BEGIN WORKING DATA

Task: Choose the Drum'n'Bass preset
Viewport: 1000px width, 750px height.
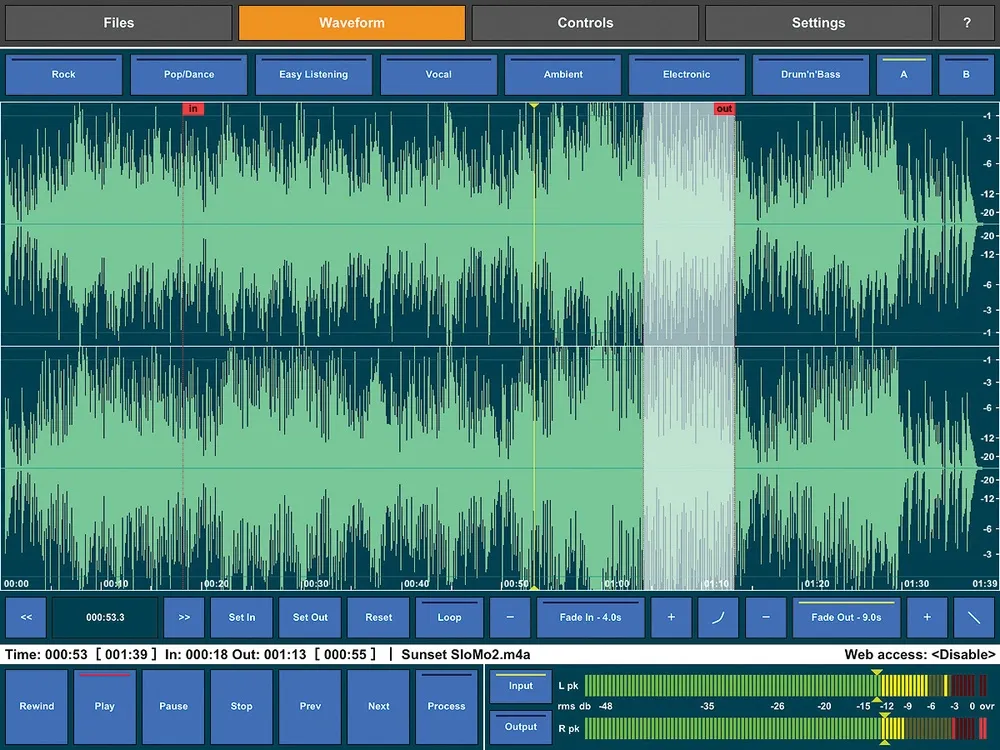Action: 811,75
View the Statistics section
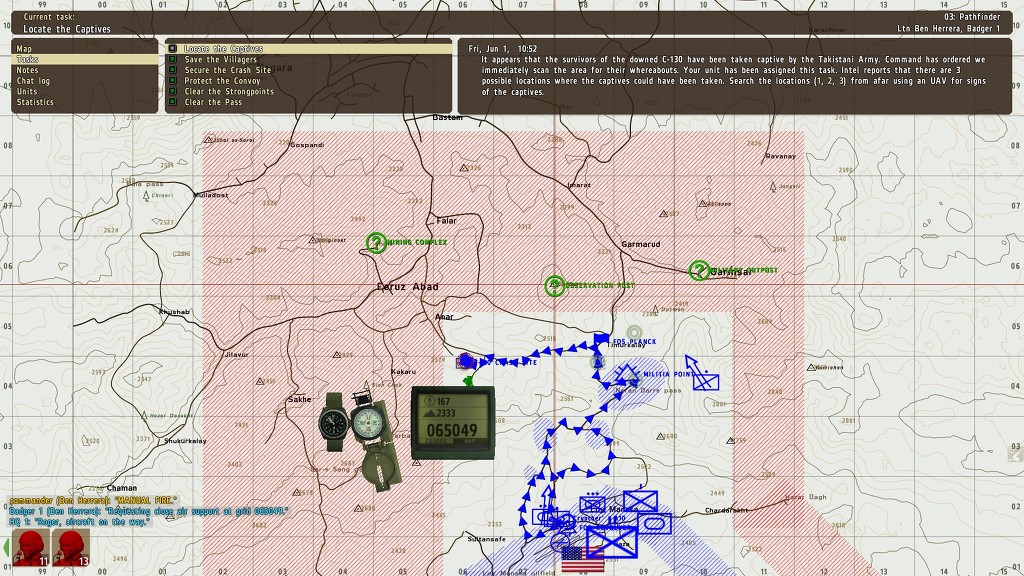The image size is (1024, 576). coord(35,102)
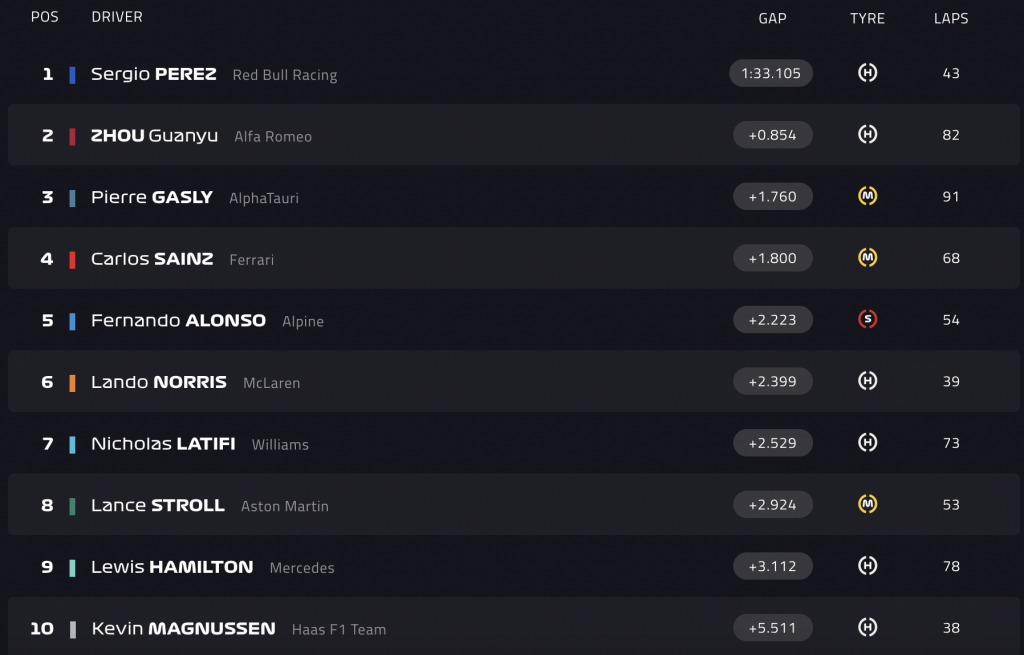The image size is (1024, 655).
Task: Click hard tyre icon for Lando Norris
Action: coord(868,381)
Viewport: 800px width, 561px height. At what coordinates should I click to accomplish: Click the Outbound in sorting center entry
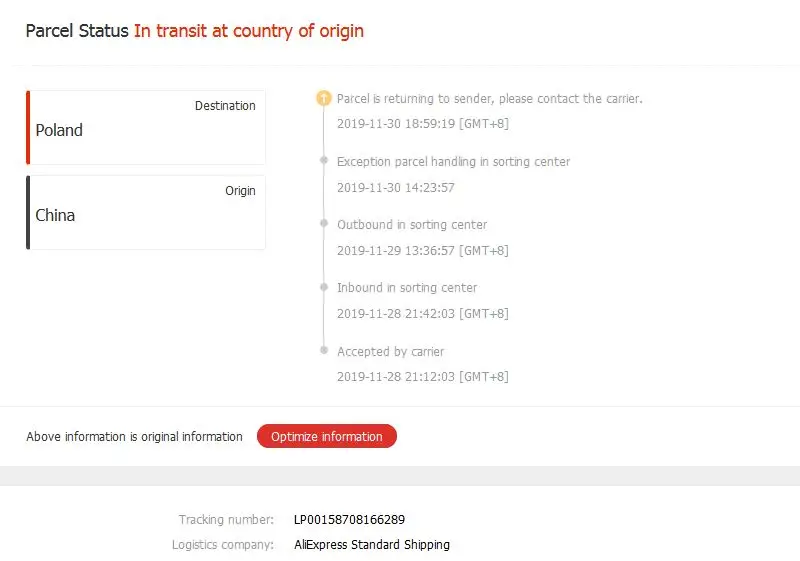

END WORKING DATA

**EXERCISE GOAL**
A faithful copy of all the entries is required, pictures excluded.

**SOLVED EXERCISE**
Task: Choose the Drum'n'Bass preset
Viewport: 1000px width, 750px height.
Action: 811,75
View the Statistics section
The image size is (1024, 576). coord(35,102)
The image size is (1024, 655).
Task: Click hard tyre icon for Lando Norris
Action: coord(868,381)
Viewport: 800px width, 561px height. At what coordinates should I click to accomplish: Click the Outbound in sorting center entry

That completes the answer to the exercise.